With Seema's kind permission, we reproduce it here for us to all share in the wonderful description of this production and appreciate Roshni's flawless performance and talent.
Roshni Pillay Kesavan is one of the SIFAS Alumni's senior-most artistes, who in spite of being a full-time professional, still pursues her passion and talent for dance with such distinction.
Dance Review - Sacred Angkor by Roshni Pillay
Sacred Angkor by Roshni Pillai featuring Neewin Hershall
Sacred Angkor
Performed at the LaSalle College of the Arts, Saturday 4 August 2012, 8pm
The scene had been set for the audience to experience the stories of the Sacred Angkor.

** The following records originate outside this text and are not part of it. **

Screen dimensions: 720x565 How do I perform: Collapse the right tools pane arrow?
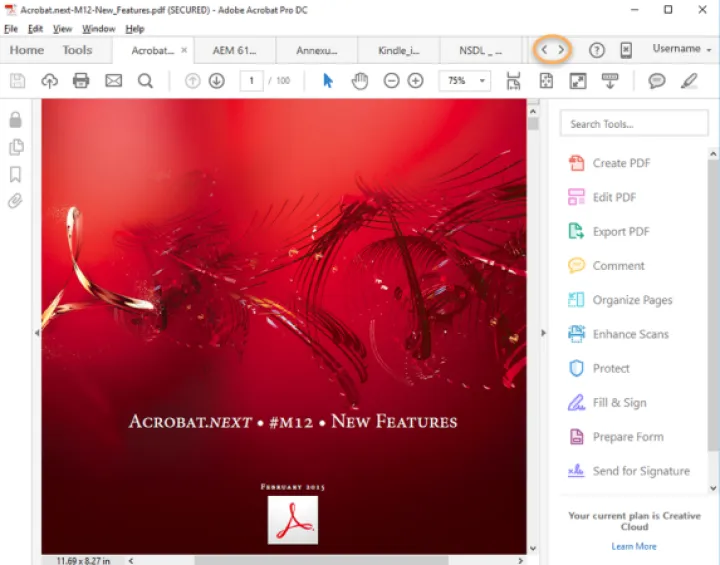pos(544,332)
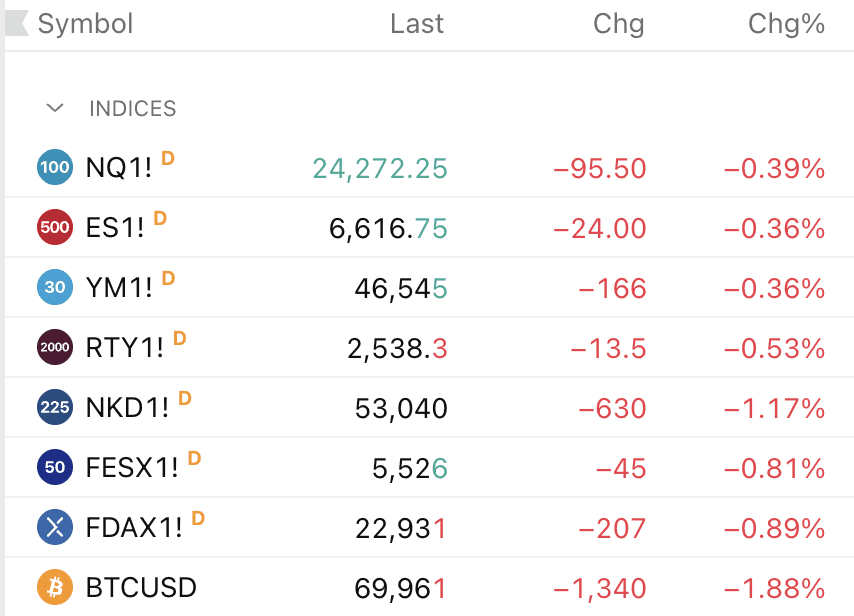
Task: Sort watchlist by Last column
Action: tap(417, 24)
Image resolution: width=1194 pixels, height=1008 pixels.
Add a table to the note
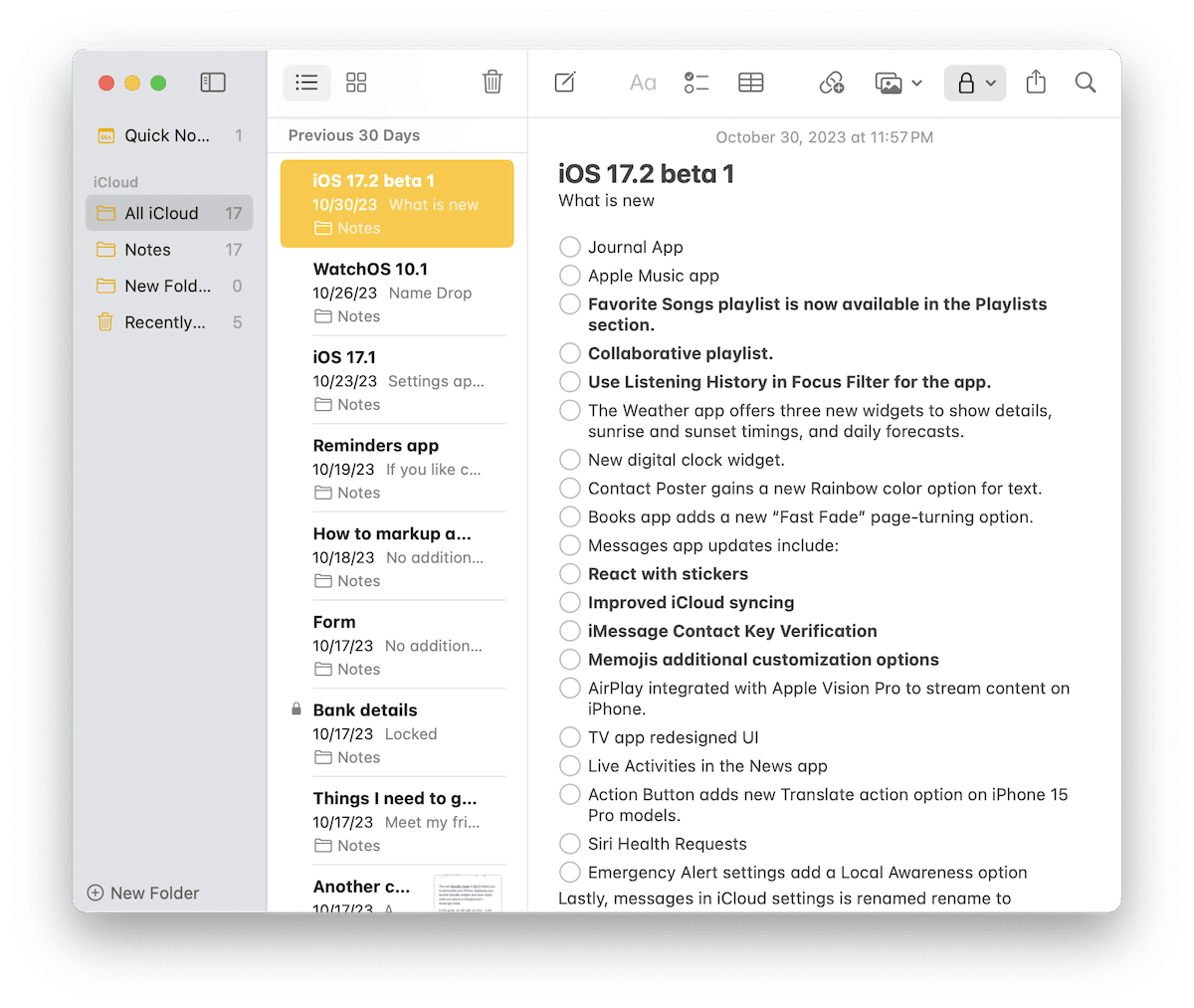pos(751,83)
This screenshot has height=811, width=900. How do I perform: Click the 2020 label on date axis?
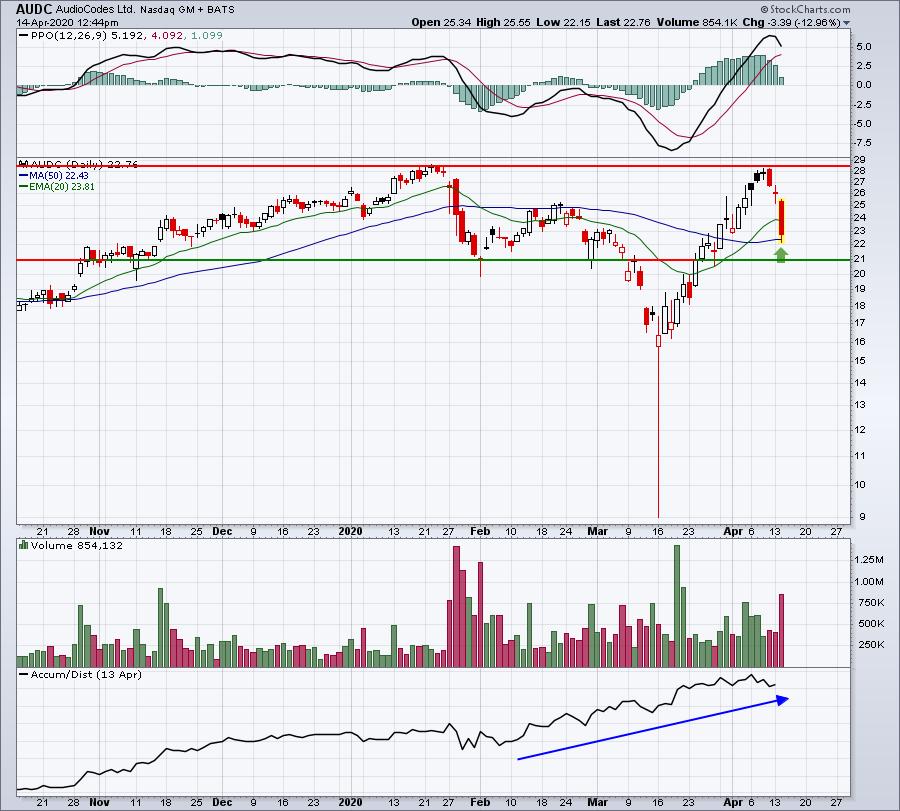[x=350, y=531]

Then came the centrepiece of the production- the varnam. The artistes walked into every new light cue with a new sanchari, very effortlessly shifting roles from Rama to Sita, Lakshmana to Soorpanaka, Hanuman to Ravana and so on. Roshni's years of experience and the depth into which she dwelled for 'Baavayaami' showed up through her agility in shedding her previous sanchari role and walking straight into the next with a whole new aangika abhinaya. Neewin very cleverly injected drama into his characterisation of Soorpanaka, leading the audience to experience a moment of hasya as he depicted the various deviant acts of the ill-fated demoness before she got her nose severed by Lakshmana.
Throughout the production, every single one of the musicians accompanied the artistes competently and added just the right amount of embellishment with subtlety and perfection. The audience was reminded that the pinnacle of the production was drawing near, when vocalist Nandakumar rendered the Amirthavarshini raaga with such beauty and precision that he evoked a thunderous applause which fell like rain in that auditorium.
The artistes took their leave from us with a very pensive mangalam in Revathi raaga on the magnificence of Lord Vishnu. The performance had reinstated how rich an artform Bharathanatyam was, without the need for anything gimmicky and kept in its true sacred form, to relay messages that transcend space and time.
As the audience flocked their way to congratulate the artistes and thank them for such an artistic treat, both visual and aural, I could not stop thinking of how aptly Shakespeare had summed up what I thought of this production in two of his very famous lines:
"What's in a name? That which we call a rose
By any other name would smell as sweet."
The margam that which we saw so beautifully unfold in "Sacred Angkor" would have left just as sweet an aftertaste, if not sweeter, in the audience's mind even if it had gone by any one of Vishnu's names.